> [Work to be completed] Run through the data and copy out every line that mentions the word "will".

►

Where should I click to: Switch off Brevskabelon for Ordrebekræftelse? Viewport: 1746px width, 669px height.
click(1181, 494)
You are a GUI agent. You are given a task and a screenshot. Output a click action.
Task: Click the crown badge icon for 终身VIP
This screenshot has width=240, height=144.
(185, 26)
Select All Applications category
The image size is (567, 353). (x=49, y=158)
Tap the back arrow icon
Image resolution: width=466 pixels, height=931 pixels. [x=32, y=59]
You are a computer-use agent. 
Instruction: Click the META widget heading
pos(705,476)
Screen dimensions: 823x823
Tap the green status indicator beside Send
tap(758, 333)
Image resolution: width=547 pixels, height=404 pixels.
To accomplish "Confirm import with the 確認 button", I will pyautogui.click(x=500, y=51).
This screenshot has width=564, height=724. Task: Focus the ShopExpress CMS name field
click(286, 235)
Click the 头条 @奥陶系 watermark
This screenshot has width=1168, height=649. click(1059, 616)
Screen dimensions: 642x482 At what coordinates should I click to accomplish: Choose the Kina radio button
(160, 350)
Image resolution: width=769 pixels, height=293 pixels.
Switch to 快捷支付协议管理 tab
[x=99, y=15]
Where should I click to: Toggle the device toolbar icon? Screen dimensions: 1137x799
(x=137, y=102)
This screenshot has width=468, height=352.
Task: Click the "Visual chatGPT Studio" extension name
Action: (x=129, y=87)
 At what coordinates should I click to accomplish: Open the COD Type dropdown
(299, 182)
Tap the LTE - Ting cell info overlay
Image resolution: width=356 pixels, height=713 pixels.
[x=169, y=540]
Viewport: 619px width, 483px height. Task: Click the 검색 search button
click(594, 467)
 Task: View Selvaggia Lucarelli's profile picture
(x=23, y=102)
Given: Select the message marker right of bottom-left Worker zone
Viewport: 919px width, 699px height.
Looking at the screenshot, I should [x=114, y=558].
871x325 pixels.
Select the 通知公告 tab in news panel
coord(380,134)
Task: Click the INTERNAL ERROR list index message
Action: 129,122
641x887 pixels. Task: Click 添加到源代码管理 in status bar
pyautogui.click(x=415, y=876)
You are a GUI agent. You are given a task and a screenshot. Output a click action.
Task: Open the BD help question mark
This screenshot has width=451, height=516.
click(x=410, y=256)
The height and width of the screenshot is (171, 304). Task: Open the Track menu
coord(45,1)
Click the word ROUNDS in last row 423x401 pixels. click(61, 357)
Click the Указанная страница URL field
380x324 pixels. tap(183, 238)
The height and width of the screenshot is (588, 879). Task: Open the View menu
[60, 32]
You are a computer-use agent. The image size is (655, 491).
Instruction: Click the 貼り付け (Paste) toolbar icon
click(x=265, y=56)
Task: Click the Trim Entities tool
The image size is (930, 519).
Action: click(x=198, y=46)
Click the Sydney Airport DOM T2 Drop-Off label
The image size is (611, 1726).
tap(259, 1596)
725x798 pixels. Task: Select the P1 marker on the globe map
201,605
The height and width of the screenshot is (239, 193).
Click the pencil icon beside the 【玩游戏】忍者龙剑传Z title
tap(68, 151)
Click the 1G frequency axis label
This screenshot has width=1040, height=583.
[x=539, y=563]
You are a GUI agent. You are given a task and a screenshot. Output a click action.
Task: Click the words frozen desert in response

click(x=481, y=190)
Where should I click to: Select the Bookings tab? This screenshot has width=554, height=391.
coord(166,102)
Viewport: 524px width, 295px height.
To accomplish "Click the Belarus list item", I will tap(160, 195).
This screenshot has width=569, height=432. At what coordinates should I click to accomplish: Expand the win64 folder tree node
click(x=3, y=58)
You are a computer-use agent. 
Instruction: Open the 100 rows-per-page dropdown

◄

> [Output for this task]
To accomplish "Confirm import with the 確認 button", I will pyautogui.click(x=500, y=51).
To accomplish "Click the Belarus list item", I will tap(160, 195).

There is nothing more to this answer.